John Rutherfurd Blair (8 February 1843 – 25 November 1914) was the Mayor of Wellington, New Zealand from 1897 to 1899.

==Biography==
Blair was born in Airdrie, Lanarkshire, Scotland, and was a paper merchant. His career started with a large Glasgow paper merchant firm. In 1860 he migrated to Melbourne, Australia, where he was appointed in charge of the printers Sands and McDougall. In Melbourne he met and married Jean Cowan of Dunedin, New Zealand, in 1869. That same year they moved to Wellington where Blair was to be Sands and McDougall's representative, and he remained there for the rest of his life, living first in Vivian Street, and later on The Terrace. In Wellington he entered into partnership with bookseller William Lyon, opening a premises called Lyon and Blair on Lambton Quay in 1874. When William Lyon died, Lyon's son Horatio joined the business.
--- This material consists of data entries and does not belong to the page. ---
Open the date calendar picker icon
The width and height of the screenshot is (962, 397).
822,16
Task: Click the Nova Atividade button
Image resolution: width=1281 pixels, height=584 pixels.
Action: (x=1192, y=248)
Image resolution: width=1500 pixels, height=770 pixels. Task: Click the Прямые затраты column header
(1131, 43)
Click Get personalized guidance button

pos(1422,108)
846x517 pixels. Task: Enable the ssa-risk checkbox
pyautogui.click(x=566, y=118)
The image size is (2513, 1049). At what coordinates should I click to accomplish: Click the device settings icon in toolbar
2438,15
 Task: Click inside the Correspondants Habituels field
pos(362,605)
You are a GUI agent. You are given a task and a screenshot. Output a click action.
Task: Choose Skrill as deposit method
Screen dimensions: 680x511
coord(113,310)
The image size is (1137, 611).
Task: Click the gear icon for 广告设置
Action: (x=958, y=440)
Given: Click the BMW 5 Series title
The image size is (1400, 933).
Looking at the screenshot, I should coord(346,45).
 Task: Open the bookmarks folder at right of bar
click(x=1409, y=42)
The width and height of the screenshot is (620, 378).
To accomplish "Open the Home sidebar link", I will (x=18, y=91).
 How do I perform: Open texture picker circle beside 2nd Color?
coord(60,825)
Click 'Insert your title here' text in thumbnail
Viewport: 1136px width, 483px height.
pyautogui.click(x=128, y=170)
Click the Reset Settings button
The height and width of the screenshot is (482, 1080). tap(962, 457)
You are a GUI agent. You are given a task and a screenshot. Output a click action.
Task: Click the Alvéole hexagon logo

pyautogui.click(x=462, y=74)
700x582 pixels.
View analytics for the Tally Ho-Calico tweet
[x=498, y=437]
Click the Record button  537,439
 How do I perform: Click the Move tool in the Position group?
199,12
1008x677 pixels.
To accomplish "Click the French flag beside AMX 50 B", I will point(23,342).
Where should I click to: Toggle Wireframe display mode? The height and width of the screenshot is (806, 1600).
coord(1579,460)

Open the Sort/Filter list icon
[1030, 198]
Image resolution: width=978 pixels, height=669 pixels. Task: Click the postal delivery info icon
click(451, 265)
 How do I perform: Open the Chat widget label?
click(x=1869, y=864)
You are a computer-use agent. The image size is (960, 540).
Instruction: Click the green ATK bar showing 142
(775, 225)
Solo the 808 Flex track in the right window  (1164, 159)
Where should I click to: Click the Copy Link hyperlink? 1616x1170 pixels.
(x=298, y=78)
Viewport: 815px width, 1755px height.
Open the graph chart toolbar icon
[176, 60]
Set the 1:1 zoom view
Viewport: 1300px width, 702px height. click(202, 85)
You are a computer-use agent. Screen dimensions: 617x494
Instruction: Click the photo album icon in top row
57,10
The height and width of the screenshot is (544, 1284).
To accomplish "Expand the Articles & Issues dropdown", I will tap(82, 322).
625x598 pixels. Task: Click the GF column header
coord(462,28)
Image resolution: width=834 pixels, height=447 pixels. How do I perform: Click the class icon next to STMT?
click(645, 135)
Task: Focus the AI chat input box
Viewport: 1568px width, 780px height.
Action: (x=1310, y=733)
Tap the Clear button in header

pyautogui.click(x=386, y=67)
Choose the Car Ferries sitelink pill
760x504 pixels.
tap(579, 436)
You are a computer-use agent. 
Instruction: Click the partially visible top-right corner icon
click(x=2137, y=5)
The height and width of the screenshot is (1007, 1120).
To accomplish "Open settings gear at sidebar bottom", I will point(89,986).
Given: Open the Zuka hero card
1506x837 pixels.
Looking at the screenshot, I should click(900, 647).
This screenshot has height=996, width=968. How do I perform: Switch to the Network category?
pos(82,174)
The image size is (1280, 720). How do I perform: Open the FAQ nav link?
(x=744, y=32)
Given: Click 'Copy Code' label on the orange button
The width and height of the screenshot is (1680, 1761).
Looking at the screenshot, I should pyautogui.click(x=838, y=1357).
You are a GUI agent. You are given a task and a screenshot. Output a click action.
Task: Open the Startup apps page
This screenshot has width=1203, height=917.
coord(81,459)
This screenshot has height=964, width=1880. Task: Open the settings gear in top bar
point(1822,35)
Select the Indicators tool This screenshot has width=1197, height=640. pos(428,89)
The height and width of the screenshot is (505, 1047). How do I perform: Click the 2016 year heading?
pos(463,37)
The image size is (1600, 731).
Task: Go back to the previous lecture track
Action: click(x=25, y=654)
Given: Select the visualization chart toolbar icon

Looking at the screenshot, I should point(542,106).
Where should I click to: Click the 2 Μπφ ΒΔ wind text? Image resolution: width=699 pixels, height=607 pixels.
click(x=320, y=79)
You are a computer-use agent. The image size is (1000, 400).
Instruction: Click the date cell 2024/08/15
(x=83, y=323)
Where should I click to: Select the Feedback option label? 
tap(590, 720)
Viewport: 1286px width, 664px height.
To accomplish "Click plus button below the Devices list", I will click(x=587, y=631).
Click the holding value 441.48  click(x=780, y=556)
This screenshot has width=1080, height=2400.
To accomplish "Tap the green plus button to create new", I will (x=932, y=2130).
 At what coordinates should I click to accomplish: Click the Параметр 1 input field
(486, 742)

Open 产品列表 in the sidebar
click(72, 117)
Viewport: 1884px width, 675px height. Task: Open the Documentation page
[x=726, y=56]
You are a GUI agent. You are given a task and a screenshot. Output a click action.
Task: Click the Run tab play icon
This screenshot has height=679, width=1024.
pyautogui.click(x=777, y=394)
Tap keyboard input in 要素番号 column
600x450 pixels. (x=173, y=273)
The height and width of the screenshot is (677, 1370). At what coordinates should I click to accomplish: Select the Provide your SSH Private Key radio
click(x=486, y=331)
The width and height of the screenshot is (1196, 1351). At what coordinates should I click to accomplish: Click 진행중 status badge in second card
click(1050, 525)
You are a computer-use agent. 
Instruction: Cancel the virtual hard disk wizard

Blair brought Lyon out and continued the business under the name of Lyon & Blair. Lyon & Blair was purchased by Whitcombe and Tombs in 1894. Blair went on to pursue his education interests and directorships of various businesses and institutions.

In 1880 he was appointed to the Education Board, becoming its chairman in 1882. This led to involvement with the Technical Education Board, and his eventually becoming chairman of the Wellington College board of governors until 1899. He was also a member of the school commissioners.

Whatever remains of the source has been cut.